--- START OF EXTRACTED TEXT ---
The mountain is treacherous.  From adventure can come hypoxia from the cold.  So cold that one thinks they’re too hot from keeping warm, forcing them to remove their clothes to cool off and face the cold bare or almost.  Climbing expert Beck Weathers (Josh Brolin), faces the blunt indignity of the icebox, holding on to nothing but images of his wife and children to persevere.  Rob, on the other hand, wonders if he can do the same with his wife Jen (Kiera Knightley) on the radio and the rest of the base crew (Sam Worthington, Emily Watson) praying he’ll make it down the mountain and its acrimonious behavior.  Trapped, Rob tells his pregnant wife and the others all listening in, to get some sleep and not worry too much … while he’s trapped … on the mountain.

Mt. Everest, the highest mountain on the planet.  Located in Nepal, is one of 7 wonders that adventurers seek to conquer.  Baltasar Kormákur (2 Guns, Contraband) helms a star studded cast in an effort to capture just what it’s like to leap a mountain in single steps.  

Never Let Go!
I love how Dario Marianelli’s score put me in the right mood to begin with as well as once the real people being portrayed showed their faces in the end.  I wanted to disrupt everyone around me to Shazam the soundtrack and be sure I’d be able to find the beautiful music later.

However, the music is far from making this film complete.  Throwing out how I could make out some of the sets as if they were straight out of a new fall drama on cable television, or missed opportunities for great cinematography; for the longest time I kept asking myself, “Okay, when does crap hit the fan?” putting that delicately.  It felt like more than half of the film was exposition, information and more information needed to “set us up properly” so we’d be “more than ready” when things do start to go haywire.  The feeling of everything is just a little too perfect and I feel really bad when conflict has to take place, came over me.  Not in the good way, I was a little too eager to see treachery.
--- END OF EXTRACTED TEXT ---
--- START OF RAW DATA ---
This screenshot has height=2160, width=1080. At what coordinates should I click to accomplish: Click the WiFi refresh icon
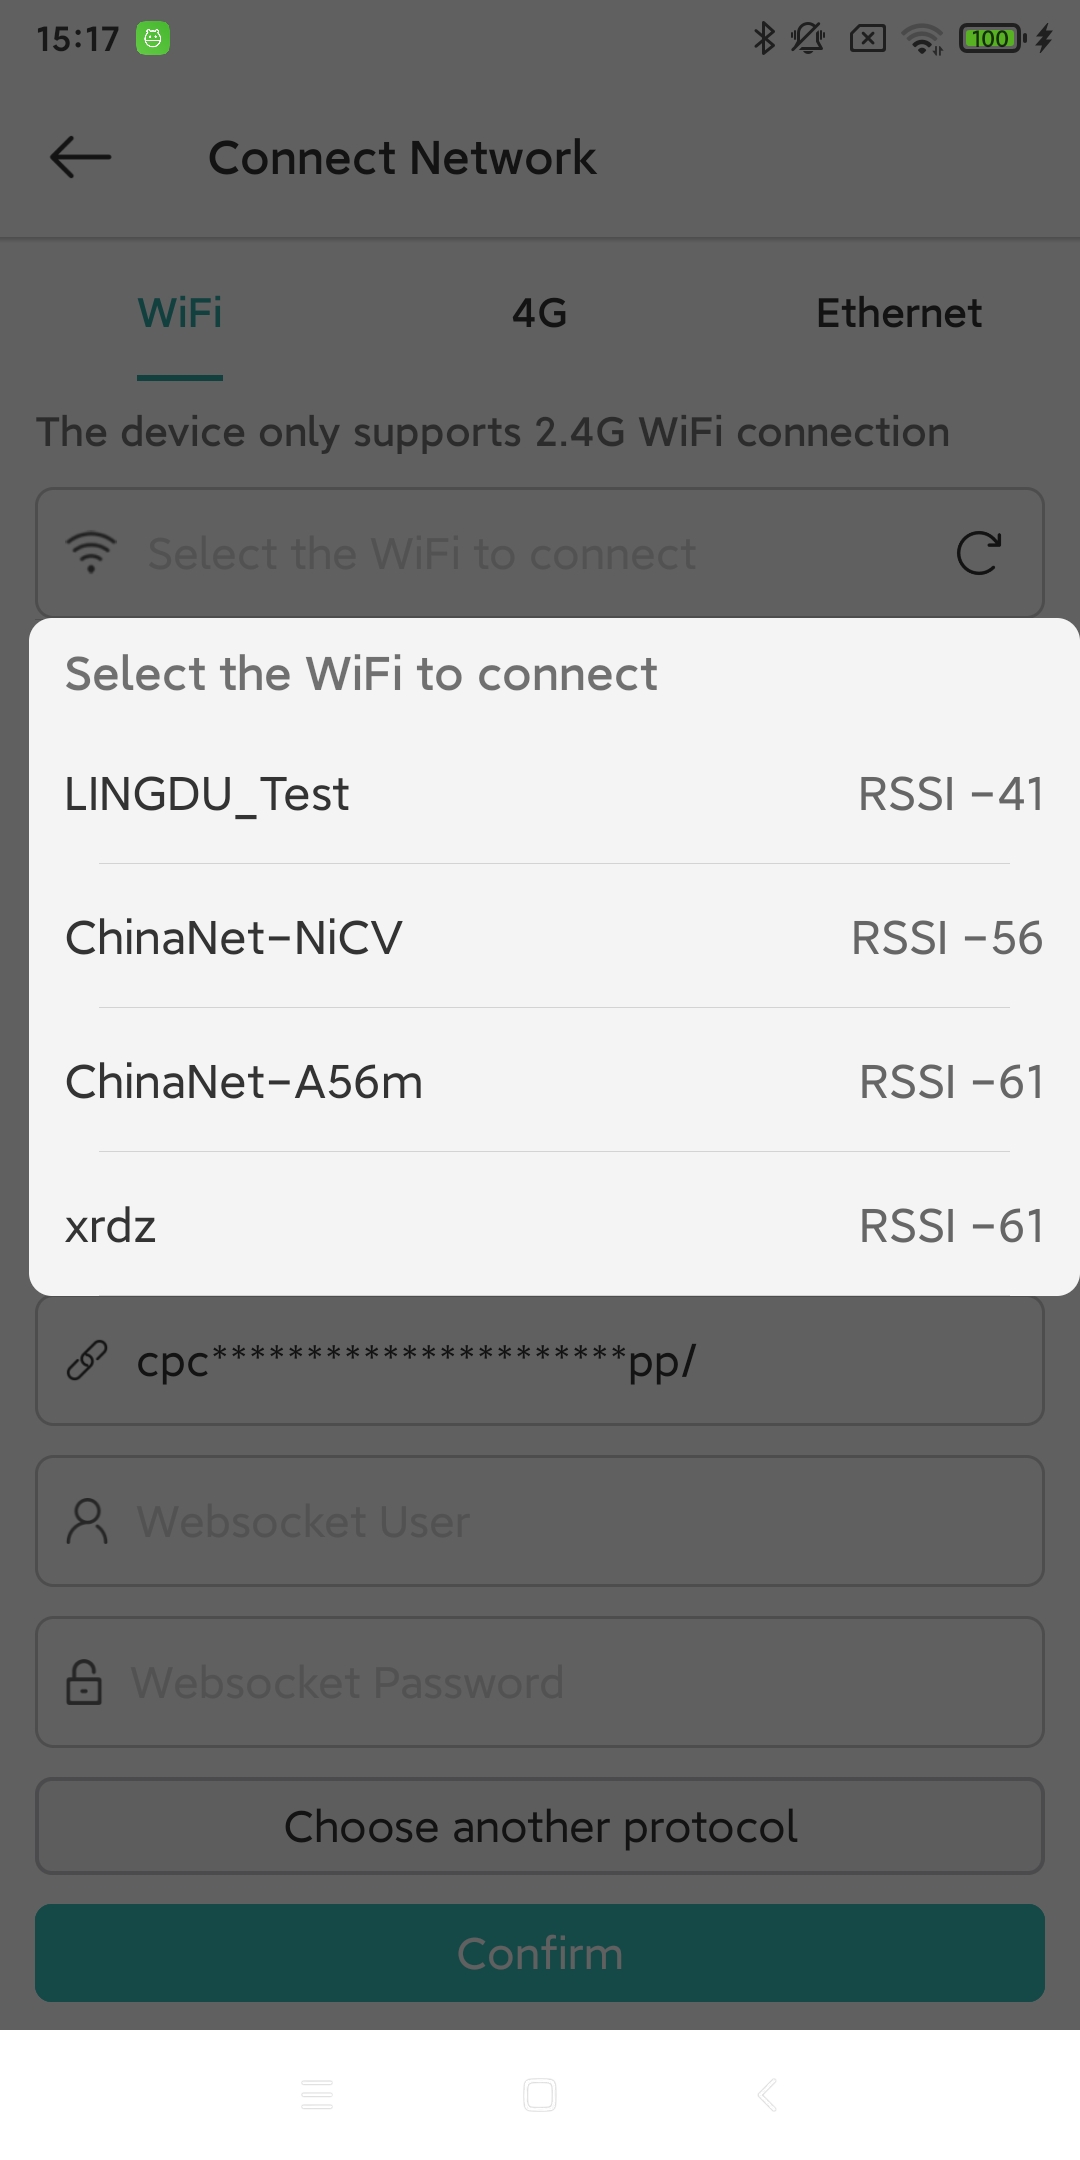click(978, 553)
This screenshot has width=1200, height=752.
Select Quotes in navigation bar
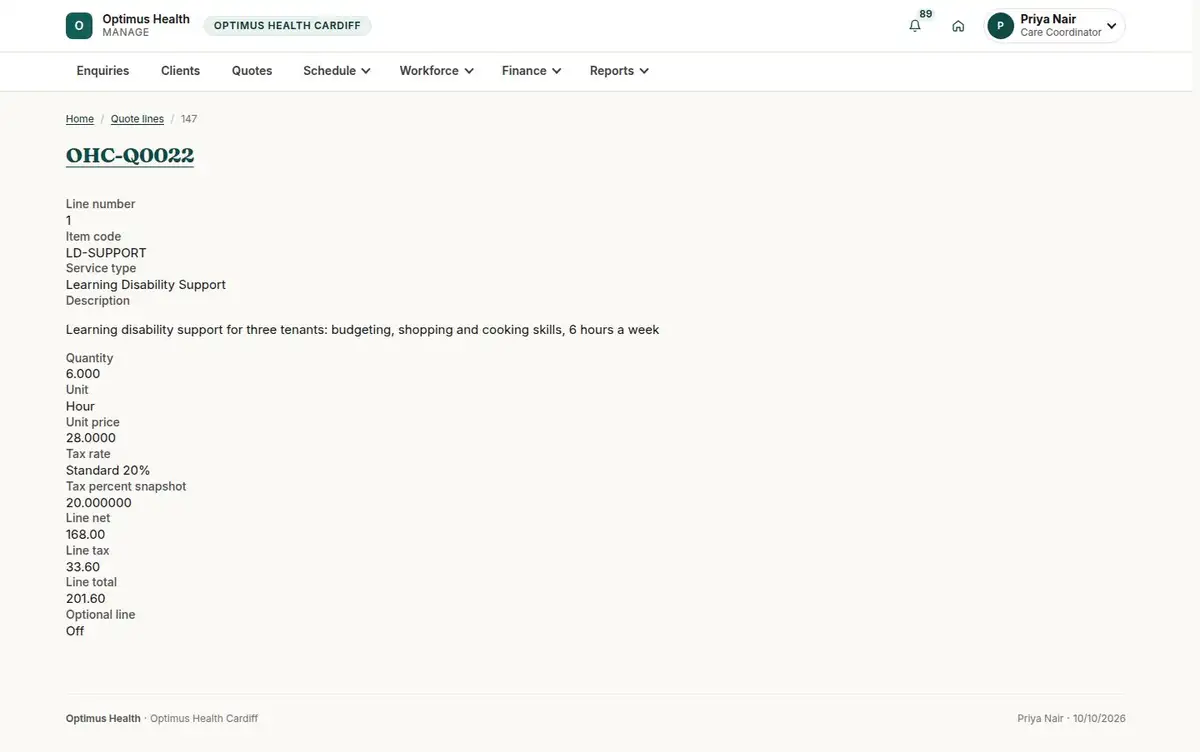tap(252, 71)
--- END OF RAW DATA ---
### WORK INSTRUCTIONS
**a.** Could you copy out the entries word for word, starting at the line that contains "This screenshot has width=1200, height=752." and running through the last line of the entries, both ends included? Omit the pictures.
**b.** How would the review of the Everest film go on past its last paragraph? Write the continuation.

### ANSWERS TO THE PROBLEMS
**a.**
This screenshot has width=1200, height=752.
Select Quotes in navigation bar
tap(252, 71)

**b.**
In addition, I should’ve felt a lot more remorse and pain as our heroes do.  But my date made a great point about how even though I know why you’re taking on this dangerous feat, I still don’t sympathize with you.  An obvious scene of “why do it?” to address this was blatantly allotted, once everyone was on their way up the peak in the beginning.  Yet we both were removed to a large degree and felt primarily of “you knew the risks when you signed up, and I can’t feel completely sympathetic when those risks manifest themselves.”  

This is what movies are made for, to have us feel what the story wants us to feel even though we’re sitting, watching, in a removed state from the cold winds in comfy theater seats.  But this is what separates the good films from the disastrous.  Just like the journey … up the mountain.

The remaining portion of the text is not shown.